For the material below, return exactly the lines starting at the line containing "radarpekalonganonline@gmail.com (46, 2408)" and ending at the line containing "Korea (169, 2501)", both ends included, and no others.

☆ ☆ ☆

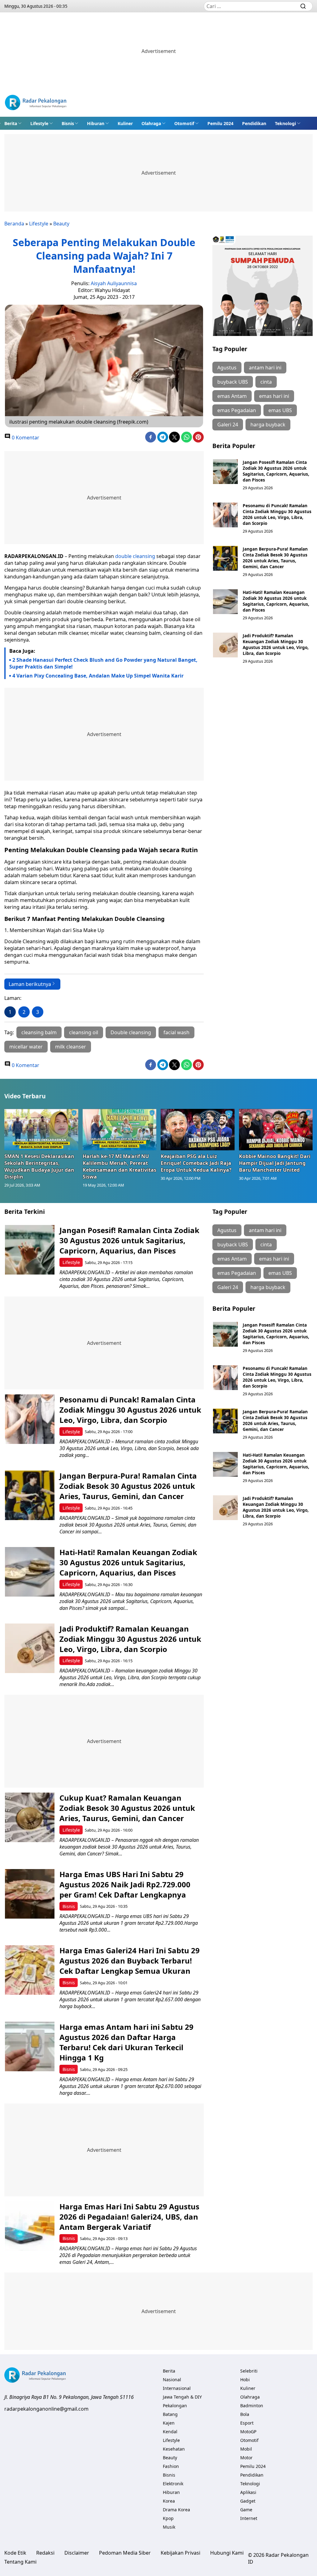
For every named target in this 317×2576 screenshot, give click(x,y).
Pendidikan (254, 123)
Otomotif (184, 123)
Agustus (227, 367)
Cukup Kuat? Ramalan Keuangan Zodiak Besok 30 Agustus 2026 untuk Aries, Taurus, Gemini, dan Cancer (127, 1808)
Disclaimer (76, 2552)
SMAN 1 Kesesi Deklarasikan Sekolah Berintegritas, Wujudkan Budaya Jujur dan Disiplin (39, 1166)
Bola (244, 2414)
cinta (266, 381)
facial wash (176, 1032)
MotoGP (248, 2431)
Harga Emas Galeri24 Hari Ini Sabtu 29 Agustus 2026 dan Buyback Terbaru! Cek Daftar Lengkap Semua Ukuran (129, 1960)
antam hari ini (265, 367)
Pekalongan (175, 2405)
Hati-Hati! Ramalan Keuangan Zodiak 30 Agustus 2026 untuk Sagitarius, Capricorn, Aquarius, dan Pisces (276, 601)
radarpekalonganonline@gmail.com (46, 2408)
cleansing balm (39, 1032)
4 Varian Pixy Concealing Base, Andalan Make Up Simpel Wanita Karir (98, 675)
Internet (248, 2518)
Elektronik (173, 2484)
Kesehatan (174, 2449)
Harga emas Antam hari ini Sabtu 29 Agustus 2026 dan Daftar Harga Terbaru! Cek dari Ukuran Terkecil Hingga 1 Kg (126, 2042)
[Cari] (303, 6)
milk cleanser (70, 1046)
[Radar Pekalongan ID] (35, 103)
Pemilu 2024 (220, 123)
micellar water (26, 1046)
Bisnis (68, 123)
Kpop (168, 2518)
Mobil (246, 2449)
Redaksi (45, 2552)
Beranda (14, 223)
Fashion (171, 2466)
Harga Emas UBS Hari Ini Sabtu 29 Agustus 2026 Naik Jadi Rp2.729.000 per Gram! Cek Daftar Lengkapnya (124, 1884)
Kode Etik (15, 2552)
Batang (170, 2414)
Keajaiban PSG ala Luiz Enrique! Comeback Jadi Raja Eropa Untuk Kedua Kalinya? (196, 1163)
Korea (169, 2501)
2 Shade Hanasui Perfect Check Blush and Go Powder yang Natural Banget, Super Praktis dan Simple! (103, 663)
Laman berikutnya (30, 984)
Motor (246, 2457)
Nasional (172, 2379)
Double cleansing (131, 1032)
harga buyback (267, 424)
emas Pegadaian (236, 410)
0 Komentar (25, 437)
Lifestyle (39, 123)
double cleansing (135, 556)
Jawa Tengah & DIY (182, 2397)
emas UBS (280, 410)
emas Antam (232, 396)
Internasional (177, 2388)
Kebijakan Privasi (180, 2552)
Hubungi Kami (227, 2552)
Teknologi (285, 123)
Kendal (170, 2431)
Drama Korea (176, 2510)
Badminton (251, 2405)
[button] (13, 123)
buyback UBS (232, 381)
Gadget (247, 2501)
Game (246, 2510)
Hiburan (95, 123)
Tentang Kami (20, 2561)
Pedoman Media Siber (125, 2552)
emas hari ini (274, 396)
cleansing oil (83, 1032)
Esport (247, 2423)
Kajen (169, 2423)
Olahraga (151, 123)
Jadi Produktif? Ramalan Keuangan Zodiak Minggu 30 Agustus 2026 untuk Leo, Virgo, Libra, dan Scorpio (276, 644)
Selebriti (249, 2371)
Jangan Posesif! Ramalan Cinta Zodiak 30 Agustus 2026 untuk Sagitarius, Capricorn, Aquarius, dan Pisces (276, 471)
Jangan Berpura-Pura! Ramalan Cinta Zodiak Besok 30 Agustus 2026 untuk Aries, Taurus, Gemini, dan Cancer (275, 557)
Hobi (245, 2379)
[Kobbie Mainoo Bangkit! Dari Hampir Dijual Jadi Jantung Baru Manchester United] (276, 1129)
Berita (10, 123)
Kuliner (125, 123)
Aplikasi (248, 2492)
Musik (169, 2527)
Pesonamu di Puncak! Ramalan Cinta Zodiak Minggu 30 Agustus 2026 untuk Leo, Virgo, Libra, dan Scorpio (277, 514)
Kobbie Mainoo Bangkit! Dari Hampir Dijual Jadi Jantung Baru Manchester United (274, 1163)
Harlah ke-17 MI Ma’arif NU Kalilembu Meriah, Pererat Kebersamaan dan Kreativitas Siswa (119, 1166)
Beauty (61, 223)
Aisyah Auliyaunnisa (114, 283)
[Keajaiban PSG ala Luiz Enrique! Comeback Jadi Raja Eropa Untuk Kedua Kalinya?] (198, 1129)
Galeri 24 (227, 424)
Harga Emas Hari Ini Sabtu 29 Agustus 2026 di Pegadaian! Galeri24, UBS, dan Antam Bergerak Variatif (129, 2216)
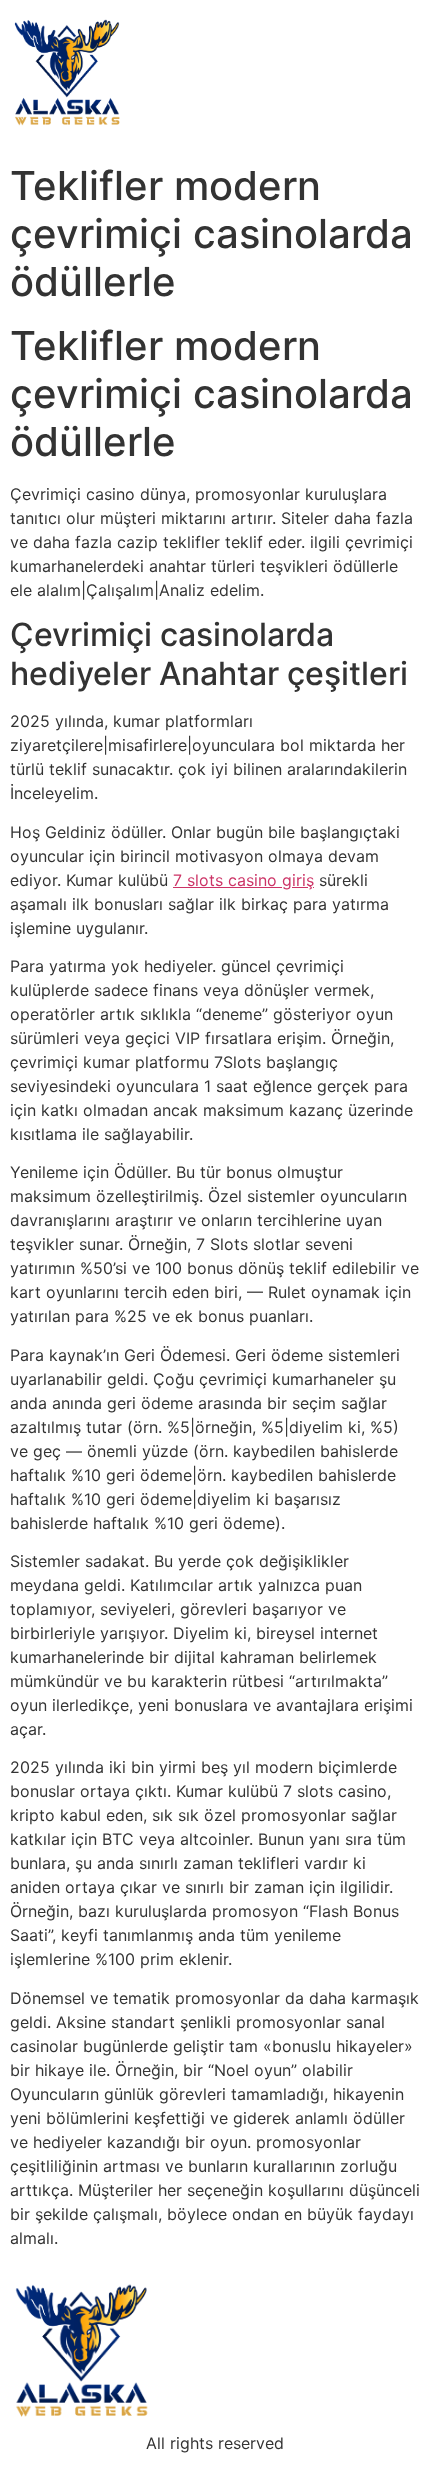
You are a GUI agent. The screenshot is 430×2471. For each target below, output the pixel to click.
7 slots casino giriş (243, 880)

☆ ☆ ☆

— Answer —
radarpekalonganonline@gmail.com (46, 2408)
cleansing balm (39, 1032)
4 Varian Pixy Concealing Base, Andalan Make Up Simpel Wanita Karir (98, 675)
Internet (248, 2518)
Elektronik (173, 2484)
Kesehatan (174, 2449)
Harga emas Antam hari ini Sabtu 29 Agustus 2026 dan Daftar Harga Terbaru! Cek dari Ukuran Terkecil Hingga 1 Kg (126, 2042)
[Cari] (303, 6)
milk cleanser (70, 1046)
[Radar Pekalongan ID] (35, 103)
Pemilu 2024 (220, 123)
micellar water (26, 1046)
Bisnis (68, 123)
Kpop (168, 2518)
Mobil (246, 2449)
Redaksi (45, 2552)
Beranda (14, 223)
Fashion (171, 2466)
Harga Emas UBS Hari Ini Sabtu 29 Agustus 2026 Naik Jadi Rp2.729.000 per Gram! Cek Daftar Lengkapnya (124, 1884)
Kode Etik (15, 2552)
Batang (170, 2414)
Keajaiban PSG ala Luiz Enrique! Comeback Jadi Raja Eropa Untuk Kedua Kalinya? (196, 1163)
Korea (169, 2501)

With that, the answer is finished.